Once you identify the exposure that is manageable, look at the various ways to mitigate the cost to your company for those risks. It can be done in a variety of ways. Risk control, which is safety. Risk retention, which has a lot to do with your appetite for risk and how sure you are of your numbers. And then look at ways to transfer your risk. That could be outsourcing, contractual risk transfer or purchasing insurance.
So what’s the first step toward identifying risk exposure?
Look at your loss history. Look at the trends. You can see what you’ve been doing right, how you’ve reduced your exposures in certain areas and also where you’re not doing as good a job.
And then what?
Once you’ve done that, take a fresh look at all of your operations. Look at things like the number of employees you have in each class. Look at your manufacturing processes and procedures. Look at the properties where your operations are located. Look at risks to others that are visiting your properties, and proximity to hazards. Identify any hazardous materials or byproducts that you use in processing.
As you look at each aspect, ask yourself certain questions. ‘What can go wrong here?’ ‘What’s the worst thing that could happen?’ ‘What’s the most likely thing to happen?’
Again, looking at your loss history, ‘What did we suffer in the past and what did we learn from that?’ ‘If the worst happens, could we survive this, and how could we survive this?’
After you do that, look at your vendors and customers and ask the question, ‘What happens to us if they suffer a catastrophic loss and they are shut down for a month, six months or a year?’
How can a CEO engage the senior management team to help identify the company’s strengths and weaknesses to expedite this process?

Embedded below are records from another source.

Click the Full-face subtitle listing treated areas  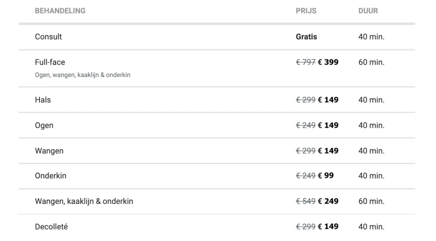82,75
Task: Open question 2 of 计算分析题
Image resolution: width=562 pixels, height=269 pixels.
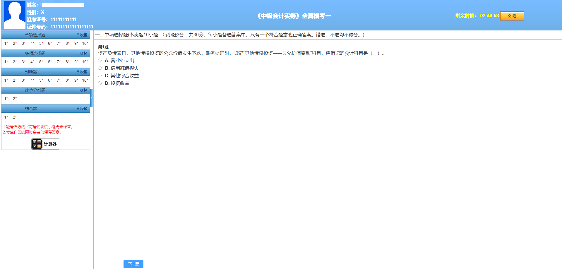Action: click(14, 99)
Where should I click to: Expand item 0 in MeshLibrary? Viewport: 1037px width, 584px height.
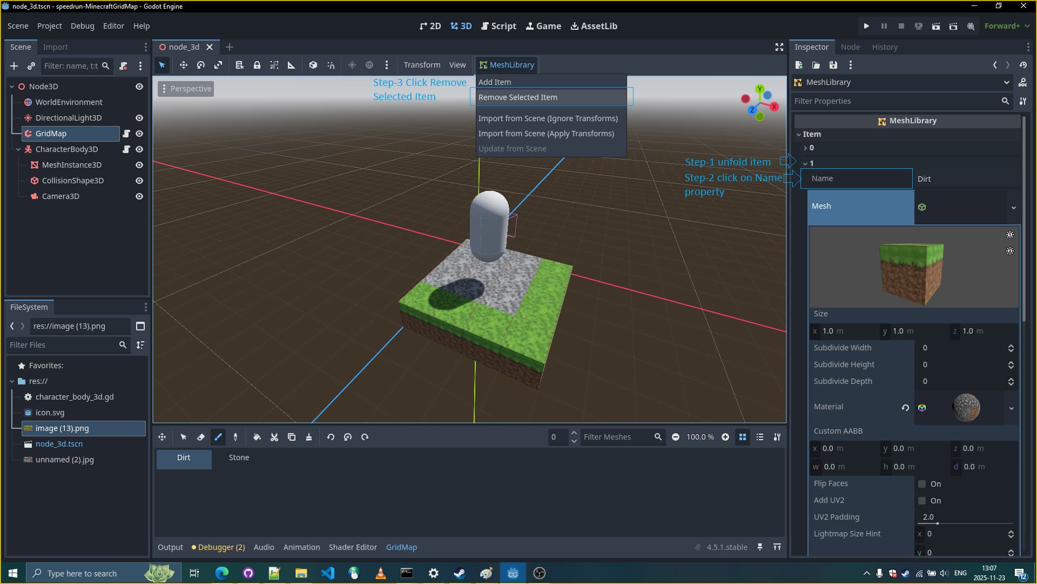coord(805,148)
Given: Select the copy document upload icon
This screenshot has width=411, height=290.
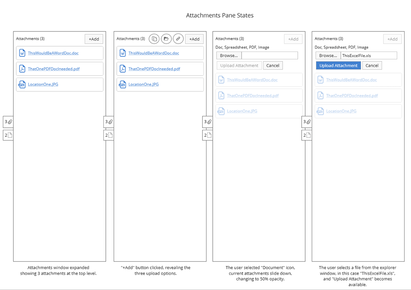Looking at the screenshot, I should pos(154,39).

A CEO who takes risk identification and risk management seriously and is enthusiastic about it, I think that enthusiasm will inure the senior management, especially if they can crunch those numbers and demonstrate how losses they have suffered have impacted the bottom line.
Many companies also use incentive plans and tie bonuses to certain operational goals, like zero lost time. By making a manager responsible for controlling the costs in their division, it hits the bottom line directly. Any loss the company suffers, even if you have insurance, will influence your premiums in the following year. Not all losses are insured, so you can have a direct impact on your company’s capital.
It sounds like this all leads to a written plan a risk-management guide. What should be included in it?
A risk-management guide should be set up in sections according to the areas of risk. Each section should identify property, work comp, product liability, auto, etc. And each of those sections should include certain information that would be readily available in the event of a loss.
It should identify the company’s key individuals to be contacted and outline the necessary steps to be taken in the event of a loss. It should state the obvious take care of injured people first, for example. When people are in the middle of a disaster, they don’t think clearly. It is nice to have a check list so they hit all the stops.
It should also include summary information about insurance coverage that is available. The carrier, the limits and deductibles are important. If you have a minor loss, it may be within your deductible and you’re not going to file a claim. It should also have 24-hour claim reporting information.